Raptor Center earns beautification distinction
Improvements to the Kansas Raptor Center are happening inside and the outside. The Great Bend Beautification Committee named the Raptor Center as its most recent Beatification Award winner. Realizing the front area was in a flood plain, the Brit Spaugh Zoo staff member John Zimmerman put his green-thumb ingenuity to use.
He built mounds for the flowers and created a conservation edge around the display to divert water away from the flowers and grasses. The front garden area is still ongoing, and the zoo relies on volunteers from St. Francis Community Services to maintain the area.
The garden consists of coreopsis, wild geraniums, zebra grasses and big bluegrass.
Walk into the Kansas Raptor Center at Brit Spaugh Zoo and you’ll instantly enter the world of Ornithology.

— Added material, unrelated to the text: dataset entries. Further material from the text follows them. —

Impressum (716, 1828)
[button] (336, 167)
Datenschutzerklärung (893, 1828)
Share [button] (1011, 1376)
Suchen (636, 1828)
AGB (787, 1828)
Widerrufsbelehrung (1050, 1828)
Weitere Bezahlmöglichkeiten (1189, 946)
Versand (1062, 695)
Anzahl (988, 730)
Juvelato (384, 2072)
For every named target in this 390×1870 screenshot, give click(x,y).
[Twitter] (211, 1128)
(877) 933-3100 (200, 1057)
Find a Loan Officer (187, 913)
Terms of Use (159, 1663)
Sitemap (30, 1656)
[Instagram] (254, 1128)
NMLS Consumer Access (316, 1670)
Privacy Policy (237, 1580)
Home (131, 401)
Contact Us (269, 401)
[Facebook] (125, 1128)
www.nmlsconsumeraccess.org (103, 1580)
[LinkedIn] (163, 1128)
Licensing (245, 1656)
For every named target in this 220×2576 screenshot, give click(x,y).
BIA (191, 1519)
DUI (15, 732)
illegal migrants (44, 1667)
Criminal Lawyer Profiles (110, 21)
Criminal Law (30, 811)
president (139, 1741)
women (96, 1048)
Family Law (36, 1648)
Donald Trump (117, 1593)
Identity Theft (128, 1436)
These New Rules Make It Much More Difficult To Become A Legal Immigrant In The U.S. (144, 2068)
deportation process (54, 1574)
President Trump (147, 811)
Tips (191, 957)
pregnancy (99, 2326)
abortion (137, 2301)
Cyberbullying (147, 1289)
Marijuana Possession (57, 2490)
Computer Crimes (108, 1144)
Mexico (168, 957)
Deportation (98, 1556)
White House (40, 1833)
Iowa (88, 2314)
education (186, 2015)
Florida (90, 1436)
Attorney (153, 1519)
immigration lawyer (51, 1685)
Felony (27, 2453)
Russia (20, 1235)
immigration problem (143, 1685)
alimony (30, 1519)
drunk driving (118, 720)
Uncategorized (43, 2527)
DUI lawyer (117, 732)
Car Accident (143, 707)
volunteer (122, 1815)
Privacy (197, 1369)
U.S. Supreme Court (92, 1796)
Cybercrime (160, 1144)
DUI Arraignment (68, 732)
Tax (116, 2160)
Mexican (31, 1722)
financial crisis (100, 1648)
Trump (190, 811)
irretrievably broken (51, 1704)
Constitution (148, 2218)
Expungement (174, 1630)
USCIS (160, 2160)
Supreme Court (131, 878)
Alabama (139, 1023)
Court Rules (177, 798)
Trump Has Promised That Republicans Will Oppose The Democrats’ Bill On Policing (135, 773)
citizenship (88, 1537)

Instead of feeling like you are studying birds, however, you will feel like you just encountered them in their natural habitat. Three permanent exhibits with life-like birds, trees, grasses and plants were installed in early July, and three traveling exhibits were also added. The exhibits provide a fun way to learn for kids of all ages, said Brit Spaugh Zoo Director Scott Gregory.
“I’m ecstatic that we have it,” said Gregory, about the addition to the Raptor Center, located at North Main in Great Bend. “My big thing is that If you can keep kids happy and entertained you are doing a good job because they will educate themselves that way. It’s like when we do animal shows and we bring animals out for little kids, they love it. They interact with the animals and they learn something in the process. In the case of the exhibits, they get to play with some gadgets up here and it’s all educational and they’ll remember it.”
The exhibits promote learning about birds of prey, migratory birds to nearby Cheyenne Bottoms, and the rehabilitation process done for birds of prey at the Raptor Center. The exhibits are interactive with buttons, pull-outs videos and other functions, which keep young children engaged in the learning process.
“It’s all educational with kids in mind,” explained Gregory. “Little kids can play around on them. We made sure it was kid friendly.”
While built kid friendly and durable, Gregory said there is information throughout the exhibits that will interest everyone.
“There is information on those displays that even I didn’t know,” he explained. “I learned something and I work with animals every day. Nobody knows everything. “
Planning for the exhibits began two years earlier with fundraising and grants requests. But once the money was raised and the exhibits were purchased, progress for the installation of the exhibits moved quickly. Gregory said the building of the exhibits began just before summer and the actual installation took about five days.
It’s safe to assume that several thousand people a year will view the exhibits. Gregory approximated that 55,000 people visited the zoo last year, during his first year as director. With the Raptor Center being the prime entrance to the Brit Spaugh Zoo, he estimates that 90 percent of the zoo traffic will encounter the exhibits. The bird exhibits will also attract visitors who travel the area’s scenic byway, as well as visitors to Cheyenne Bottoms and the Quivira National Wildlife Refuge in neighboring Stafford County.